To enable hardware flow control, use the setHardwareFlowControl() method with HW_FLOW_CONTROL_AUTO_RTSCTS. The default value is HW_FLOW_CONTROL_NONE, which indicates that flow control is disabled.

public void setFlowControlEnabled(UartDevice uart, boolean enable) throws IOException {
    if (enable) {
        // Enable hardware flow control
        uart.setHardwareFlowControl(UartDevice.HW_FLOW_CONTROL_AUTO_RTSCTS);
    } else {
        // Disable flow control
        uart.setHardwareFlowControl(UartDevice.HW_FLOW_CONTROL_NONE);
    }
}

Transmitting outgoing data

To transmit a buffer of data over the UART to a peripheral, use the write() method:

public void writeUartData(UartDevice uart) throws IOException {
    byte[] buffer = {...};
    int count = uart.write(buffer, buffer.length);
    Log.d(TAG, "Wrote " + count + " bytes to peripheral");
}

Listening for incoming data

Use the read() method to pull incoming data from the UART FIFO buffer into your application. This method accepts an empty buffer to fill with the incoming data and a maximum number of bytes to read. UART reads are non-blocking, and will return immediately if there is no data available in the FIFO.

UartDevice will return the number of available bytes in the FIFO at the time of the read, up to the requested count. To ensure that all data was recovered, loop over the UART until it reports that no more data is present:

public void readUartBuffer(UartDevice uart) throws IOException {
    // Maximum amount of data to read at one time
    final int maxCount = ...;
    byte[] buffer = new byte[maxCount];

    int count;
    while ((count = uart.read(buffer, buffer.length)) > 0) {
        Log.d(TAG, "Read " + count + " bytes from peripheral");
    }
}

To avoid polling the UART unnecessarily when the buffer is empty, register a UartDeviceCallback with the UartDevice. This callback invokes the onUartDeviceDataAvailable() method when there is data available to read. You should unregister the callback when your application is no longer listening for incoming data.

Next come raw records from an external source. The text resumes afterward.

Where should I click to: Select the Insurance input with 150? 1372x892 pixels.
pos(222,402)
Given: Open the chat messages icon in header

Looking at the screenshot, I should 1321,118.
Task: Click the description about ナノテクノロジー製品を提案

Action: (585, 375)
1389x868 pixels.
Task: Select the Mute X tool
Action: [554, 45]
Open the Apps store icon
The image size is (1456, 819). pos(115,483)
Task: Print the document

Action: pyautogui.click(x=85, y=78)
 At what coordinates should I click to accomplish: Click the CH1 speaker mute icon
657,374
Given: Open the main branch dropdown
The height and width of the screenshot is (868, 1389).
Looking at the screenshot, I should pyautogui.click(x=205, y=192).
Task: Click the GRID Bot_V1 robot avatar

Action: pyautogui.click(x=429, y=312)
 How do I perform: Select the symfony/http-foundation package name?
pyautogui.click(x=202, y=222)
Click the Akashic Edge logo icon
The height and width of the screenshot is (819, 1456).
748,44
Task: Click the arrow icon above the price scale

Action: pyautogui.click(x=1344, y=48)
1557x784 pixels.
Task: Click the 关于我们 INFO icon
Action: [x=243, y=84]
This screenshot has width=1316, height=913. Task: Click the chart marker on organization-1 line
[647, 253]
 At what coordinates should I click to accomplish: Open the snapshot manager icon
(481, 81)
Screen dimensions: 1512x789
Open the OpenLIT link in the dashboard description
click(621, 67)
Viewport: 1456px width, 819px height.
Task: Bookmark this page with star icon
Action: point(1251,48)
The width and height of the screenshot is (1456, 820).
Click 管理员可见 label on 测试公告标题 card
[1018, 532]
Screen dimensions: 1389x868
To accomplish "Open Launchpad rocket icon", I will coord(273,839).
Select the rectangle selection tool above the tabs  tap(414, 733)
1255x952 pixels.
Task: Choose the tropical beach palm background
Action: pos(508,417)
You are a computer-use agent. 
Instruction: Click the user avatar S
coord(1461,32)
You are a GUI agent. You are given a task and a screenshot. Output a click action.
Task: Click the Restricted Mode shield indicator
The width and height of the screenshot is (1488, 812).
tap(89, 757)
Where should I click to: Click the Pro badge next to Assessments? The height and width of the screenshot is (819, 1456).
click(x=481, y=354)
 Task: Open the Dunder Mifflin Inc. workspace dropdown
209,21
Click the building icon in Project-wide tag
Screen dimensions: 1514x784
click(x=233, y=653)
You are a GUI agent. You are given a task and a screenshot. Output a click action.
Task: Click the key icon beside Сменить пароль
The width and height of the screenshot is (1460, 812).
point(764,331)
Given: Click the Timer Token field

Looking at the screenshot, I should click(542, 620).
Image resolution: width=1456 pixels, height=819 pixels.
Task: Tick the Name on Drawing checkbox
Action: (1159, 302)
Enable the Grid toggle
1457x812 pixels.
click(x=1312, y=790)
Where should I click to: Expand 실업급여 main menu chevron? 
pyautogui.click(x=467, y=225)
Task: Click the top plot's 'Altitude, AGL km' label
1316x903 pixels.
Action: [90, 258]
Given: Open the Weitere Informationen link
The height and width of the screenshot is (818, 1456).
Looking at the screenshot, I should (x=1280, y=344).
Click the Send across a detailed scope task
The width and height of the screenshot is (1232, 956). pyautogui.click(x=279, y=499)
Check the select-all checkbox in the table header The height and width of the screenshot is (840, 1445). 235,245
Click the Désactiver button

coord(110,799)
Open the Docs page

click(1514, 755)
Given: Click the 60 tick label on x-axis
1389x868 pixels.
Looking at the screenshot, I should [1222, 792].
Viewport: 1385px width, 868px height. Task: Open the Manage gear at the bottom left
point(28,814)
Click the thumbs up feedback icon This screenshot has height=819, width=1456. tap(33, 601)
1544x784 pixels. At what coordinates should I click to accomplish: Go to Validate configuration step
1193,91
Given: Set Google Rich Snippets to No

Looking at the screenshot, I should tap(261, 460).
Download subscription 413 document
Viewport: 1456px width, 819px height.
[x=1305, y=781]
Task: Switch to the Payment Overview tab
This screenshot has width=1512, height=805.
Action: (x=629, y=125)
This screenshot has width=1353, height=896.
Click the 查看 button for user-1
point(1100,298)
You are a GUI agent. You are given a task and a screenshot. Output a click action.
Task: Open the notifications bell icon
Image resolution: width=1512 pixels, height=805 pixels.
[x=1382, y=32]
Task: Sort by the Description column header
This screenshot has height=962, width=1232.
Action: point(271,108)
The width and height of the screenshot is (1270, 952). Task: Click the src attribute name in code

public class HomeActivity extends Activity {
    private UartDevice mDevice;
    ...

    @Override
    protected void onStart() {
        super.onStart();
        // Begin listening for interrupt events
        mDevice.registerUartDeviceCallback(mUartCallback);
    }

    @Override
    protected void onStop() {
        super.onStop();
        // Interrupt events no longer necessary
        mDevice.unregisterUartDeviceCallback(mUartCallback);
    }

    private UartDeviceCallback mUartCallback = new UartDeviceCallback() {
        @Override
        public boolean onUartDeviceDataAvailable(UartDevice uart) {
            // Read available data from the UART device
            try {
                readUartBuffer(uart);
            } catch (IOException e) {
                Log.w(TAG, "Unable to access UART device", e);
            }

            // Continue listening for more interrupts
            return true;
        }

        @Override
        public void onUartDeviceError(UartDevice uart, int error) {
            Log.w(TAG, uart + ": Error event " + error);
        }
    };
}

The onUartDeviceDataAvailable() callback returns a boolean value, indicating whether the callback should be automatically unregistered from receiving future interrupt events. Return true here to continue receiving events each time data appears in the UART FIFO.